Your goal: Print the data from the line with "Given: Click the" up to and including the line with "This screenshot has height=442, width=370.", reproducing each line exactly and nothing else.

Provided data:
◇ ◇ ◇
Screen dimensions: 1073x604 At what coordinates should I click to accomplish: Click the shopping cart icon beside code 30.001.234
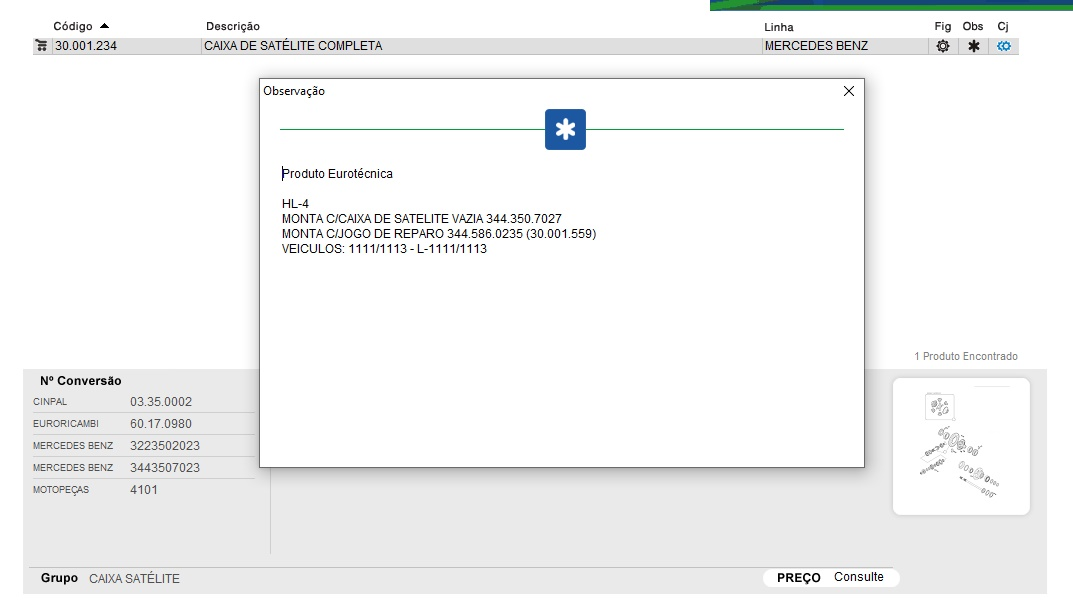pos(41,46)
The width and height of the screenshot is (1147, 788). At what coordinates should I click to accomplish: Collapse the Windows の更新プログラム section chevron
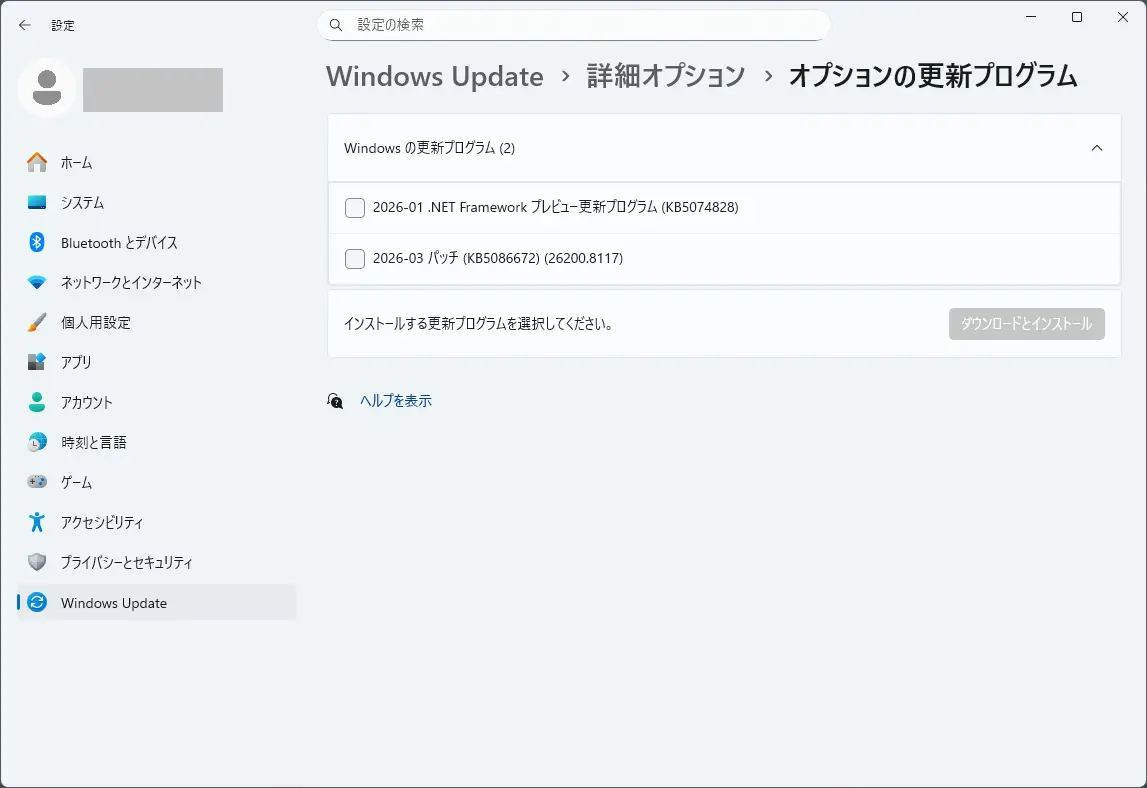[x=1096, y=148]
◇ ◇ ◇
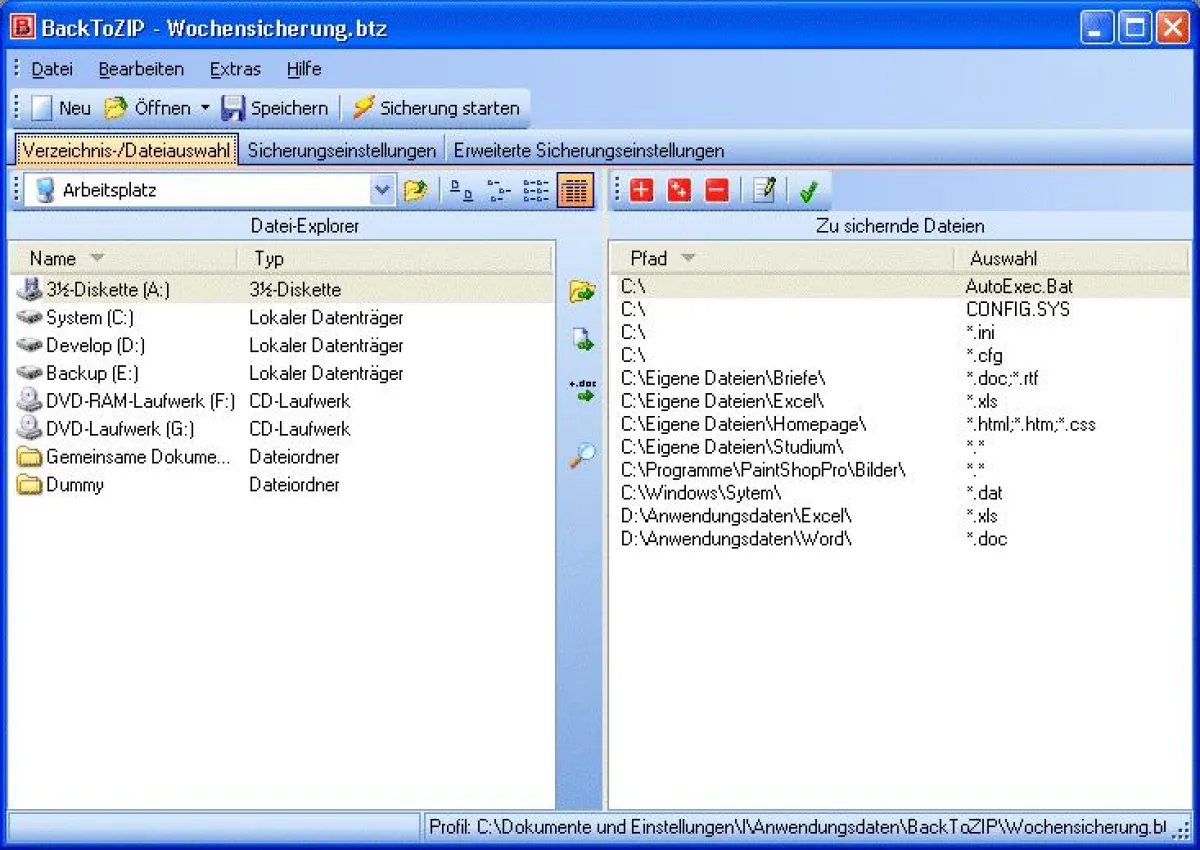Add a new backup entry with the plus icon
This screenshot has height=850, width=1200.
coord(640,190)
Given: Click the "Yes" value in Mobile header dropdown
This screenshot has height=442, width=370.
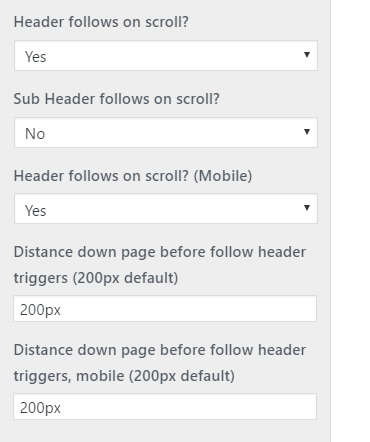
◇ ◇ ◇
Answer to the task:
Given: Click the "Yes" value in Mobile header dropdown
This screenshot has height=442, width=370.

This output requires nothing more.